The head of the U.S. space agency, NASA, has resigned after a tumultuous three years in office that included the loss of a space shuttle and its seven astronauts. A spokesman for President Bush has acknowledged that Sean O'Keefe intends to step down. Mr. O'Keefe is credited with beginning to reorient an agency beset by budget troubles and what some have called a lack of focus.

Sean O'Keefe became NASA administrator with a Bush administration mandate to get the agency's spending under control, particularly the escalating cost of the international space station. Unlike some previous NASA bosses who were aerospace engineers or astronauts, he is a management specialist who had been the deputy director of the agency that oversees the government's budget.

Thirty six months later, Mr. O'Keefe is given credit for beginning to change the way NASA projects costs on its big, multi-year technical programs. But the calamitous disintegration of the space shuttle Columbia and the death of its seven astronauts in early 2003 ensured that his tenure would not be simply about counting coins.

The Columbia accident set off a major Bush administration change in space policy. Instead of perpetuating the U.S. presence in low Earth orbit with the shuttle and space station, Mr. Bush in January announced plans to return astronauts to the moon late in the next decade with the longer term goal of sending humans to Mars. The shuttle is to be phased out by 2010 with U.S. participation in the space station after that still uncertain. New space exploration technologies are to be developed, including a new spaceship to ferry astronauts long distances.

In the meantime, Mr. O'Keefe has presided over a revamp of the shuttle program, which includes major enhancements in technology and procedures to help ensure its remaining missions are safe once it returns to flight next year.
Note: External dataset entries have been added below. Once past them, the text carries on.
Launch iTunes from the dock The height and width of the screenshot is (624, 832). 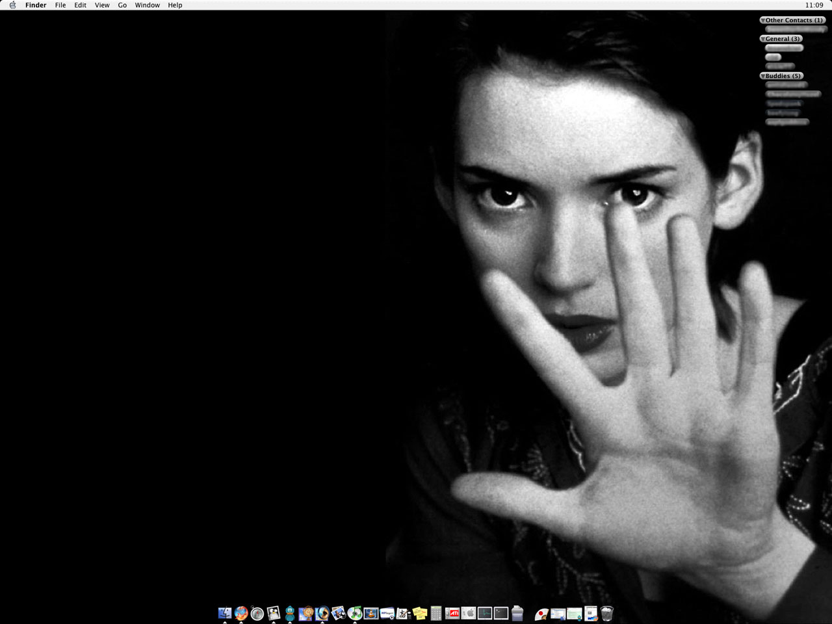point(355,613)
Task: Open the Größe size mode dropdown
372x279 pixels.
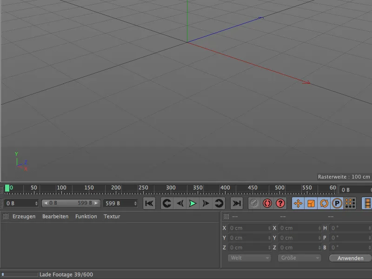Action: [x=299, y=258]
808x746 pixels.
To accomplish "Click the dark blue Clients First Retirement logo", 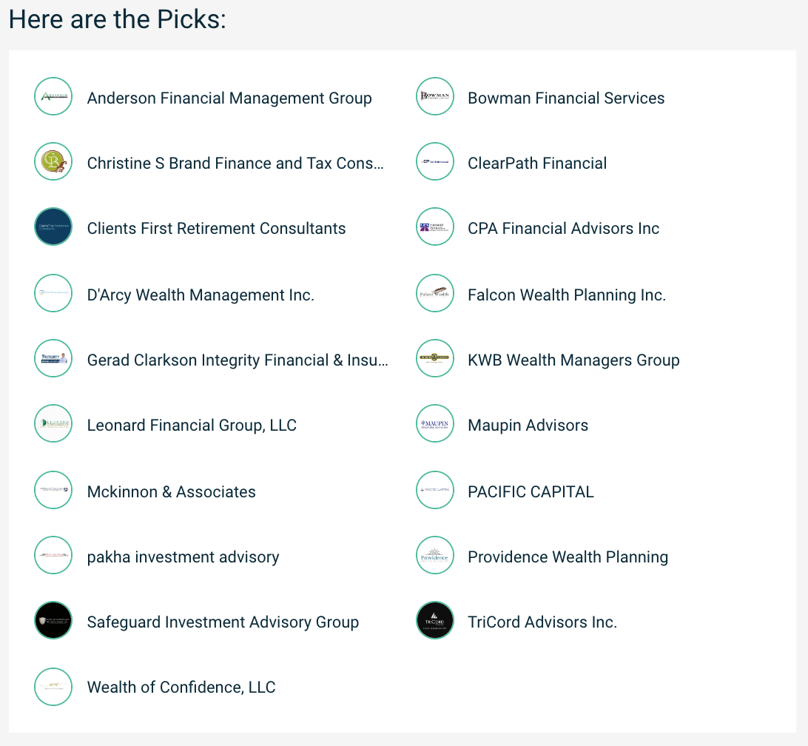I will click(53, 227).
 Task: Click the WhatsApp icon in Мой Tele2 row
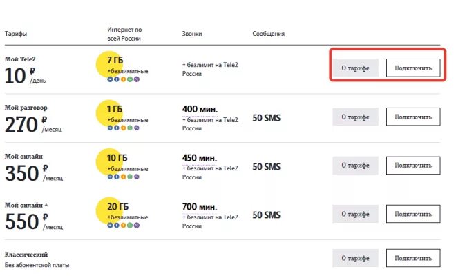(131, 79)
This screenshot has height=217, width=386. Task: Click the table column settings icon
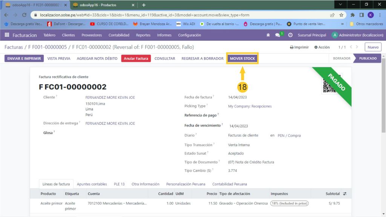[x=345, y=194]
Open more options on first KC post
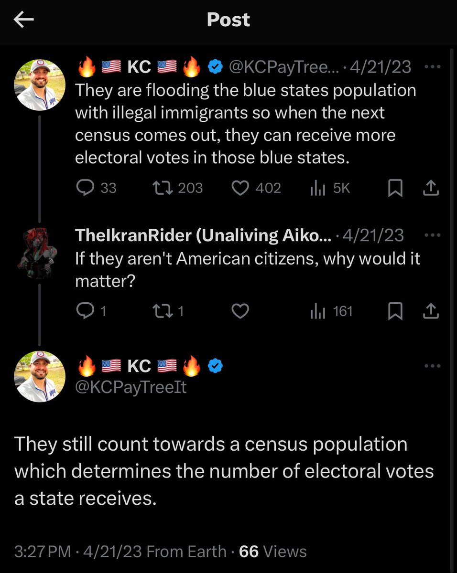 tap(432, 67)
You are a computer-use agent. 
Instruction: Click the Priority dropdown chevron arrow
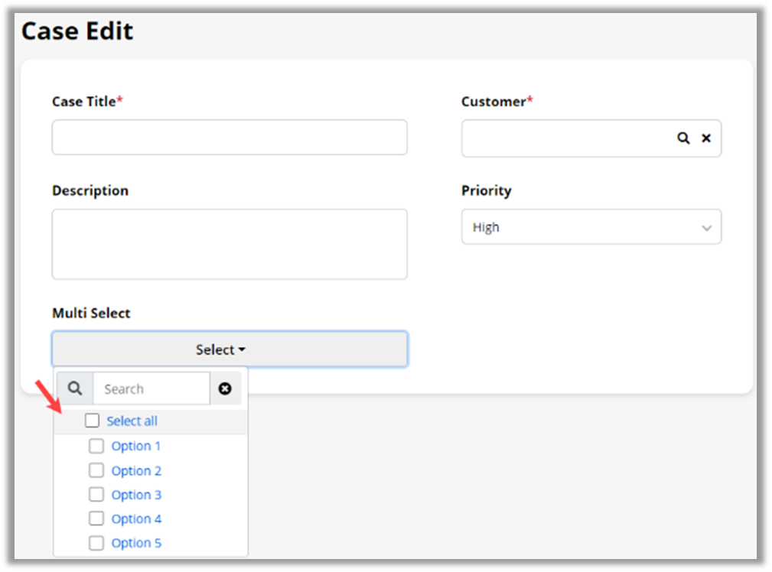coord(706,228)
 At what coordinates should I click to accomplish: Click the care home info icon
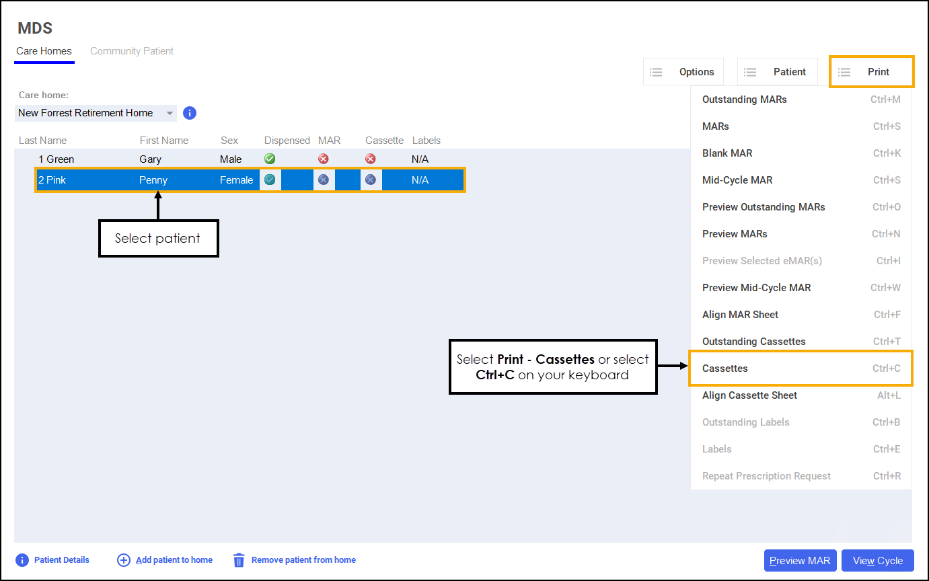190,113
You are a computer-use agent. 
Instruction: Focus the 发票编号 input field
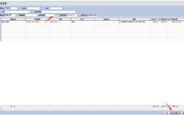pyautogui.click(x=31, y=15)
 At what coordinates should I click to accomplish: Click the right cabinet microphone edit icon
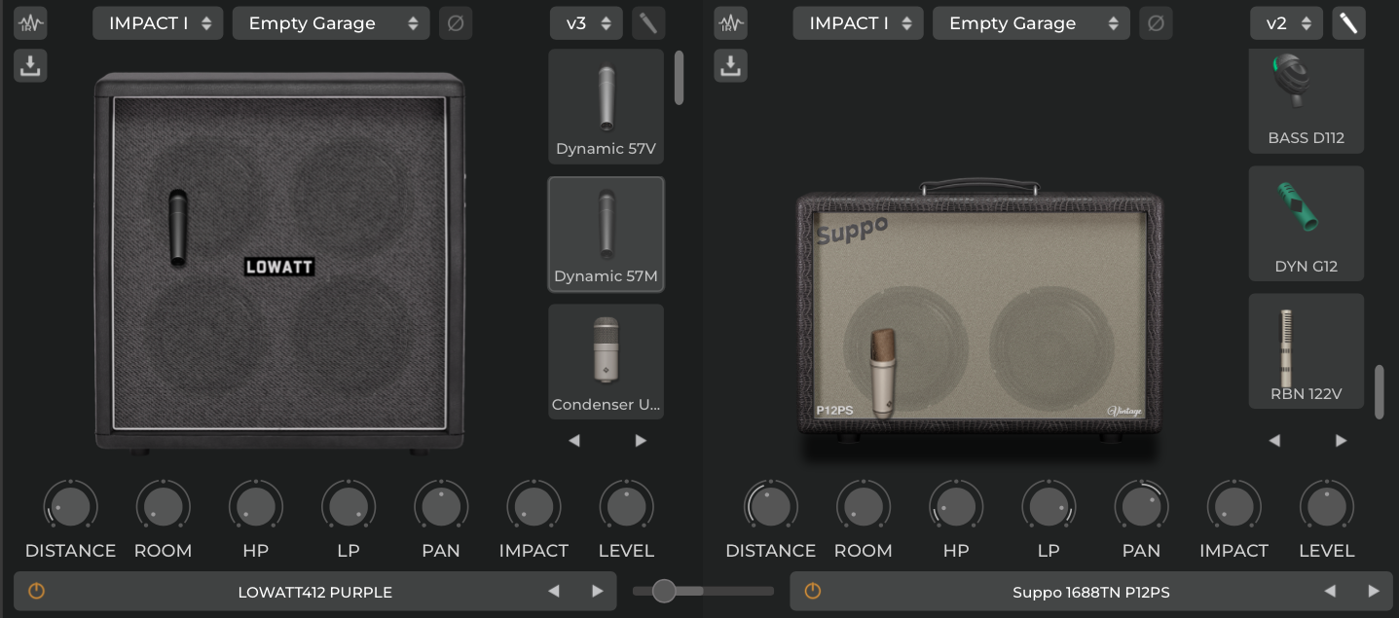(x=1347, y=23)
He has instituted management reforms intended to make NASA much more safety oriented.

A White House spokesman says President Bush believes Mr. O'Keefe has done a great job, and the head of the U.S. House of Representatives committee that oversees NASA says he has left the space agency in far better shape than he found it.

George Washington University space policy analyst Ray Williamson says Mr. O'Keefe's resignation is not surprising. "I'm not sure that having Sean O'Keefe stay longer would actually help that much at this point. He's made his mark on the agency and I'm not sure that he could accomplish a whole lot more," he said.

George Whitesides, executive director of the National Space Society, a private space advocacy organization headquartered in Washington agrees.

"My sense is this was the right time for him," he said. "He has always been someone who was going to help take the agency form a place where they had substantial problems of finances and otherwise to a place where someone else could start pushing forward on the vision. I think he's done that job and feels it's time to step aside and let somebody else take it from here."

But Ray Williamson at George Washington University wonders whether NASA's new emphasis on outer space exploration will come at the expense of other long-standing programs, such as its environmental monitoring missions from space.

"There are a number of people in the professional community that question whether NASA will now cut back on its efforts to explore an Earth-based kind of exploration from space and still continue to attempt to tackle some of the major environmental and other concerns about the globe and the future habitability of Earth."

Mr. O'Keefe has also been criticized for refusing to send astronauts to extend the life of the Hubble Space Telescope. He has called instead for development of robotic capabilities for that purpose so a shuttle crew would not be subjected to what he has described as a risky mission. But a prestigious National Academy of Sciences panel has rejected his view, saying a Hubble visit would pose no more risk than a trip to the space station.

The National Space Society's George Whitesides says the next NASA administrator will find such issues a major challenge. "The person will have to navigate the identity of NASA itself. Is it going to be defined as an exploration agency? Is it going to stay with some mix of other things? What is NASA really for? I think these are the most important questions the next administrator is going to have to come to a leadership consensus on and that is not an easy thing to do," he said.

In the meantime, news reports say Sean O'Keefe is being considered for the post of chancellor of Louisiana State University at more than three times his NASA salary.